• [Selected passage]:

Three-state logic

In digital electronics three-state, tri-state, or 3-state logic allows an output port to assume a high impedance state, effectively removing the output from the circuit, in addition to the 0 and 1 logic levels.

This allows multiple circuits to share the same output line or lines (such as a bus which cannot listen to more than one device at a time).

Three-state outputs are implemented in many registers, bus drivers, and flip-flops in the 7400 and 4000 series as well as in other types, but also internally in many integrated circuits. Other typical uses are internal and external buses in microprocessors, computer memory, and peripherals. Many devices are controlled by an active-low input called OE (Output Enable) which dictates whether the outputs should be held in a high-impedance state or drive their respective loads (to either 0- or 1-level).

The term tri-state[1] should not be confused with ternary logic (3-value logic).

INPUTOUTPUT
ABC
00Z (high impedance)

Word and element locating data

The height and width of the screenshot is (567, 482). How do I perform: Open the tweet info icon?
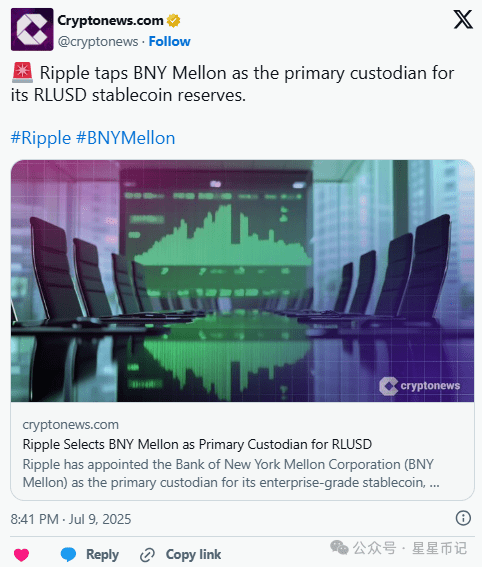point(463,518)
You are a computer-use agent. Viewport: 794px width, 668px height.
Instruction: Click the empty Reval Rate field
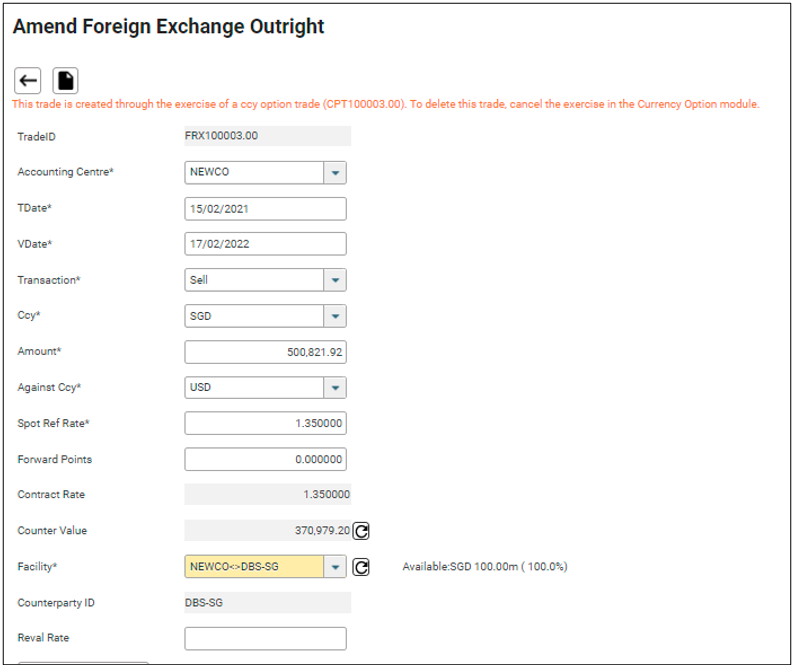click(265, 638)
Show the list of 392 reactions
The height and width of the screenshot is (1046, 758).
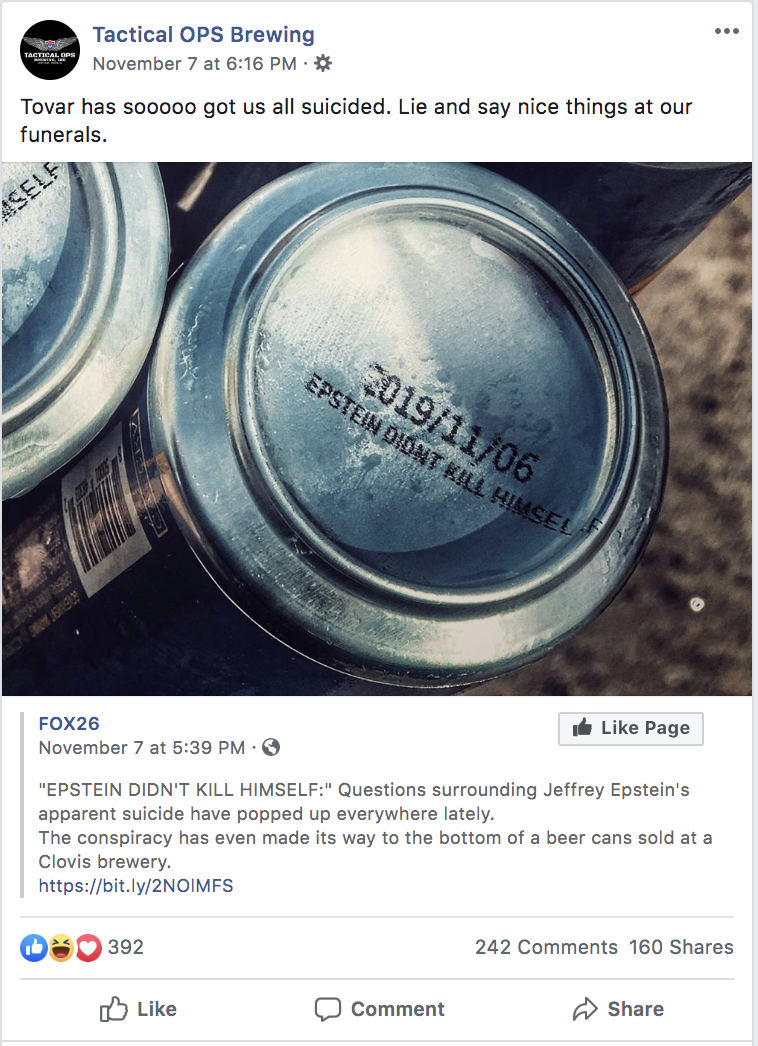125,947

• [Exercise aim]: From the three-state logic text, output the stretch from "Three-state logic" through "1 logic levels.", copied word for word.

• [Exercise solution]:
Three-state logic

In digital electronics three-state, tri-state, or 3-state logic allows an output port to assume a high impedance state, effectively removing the output from the circuit, in addition to the 0 and 1 logic levels.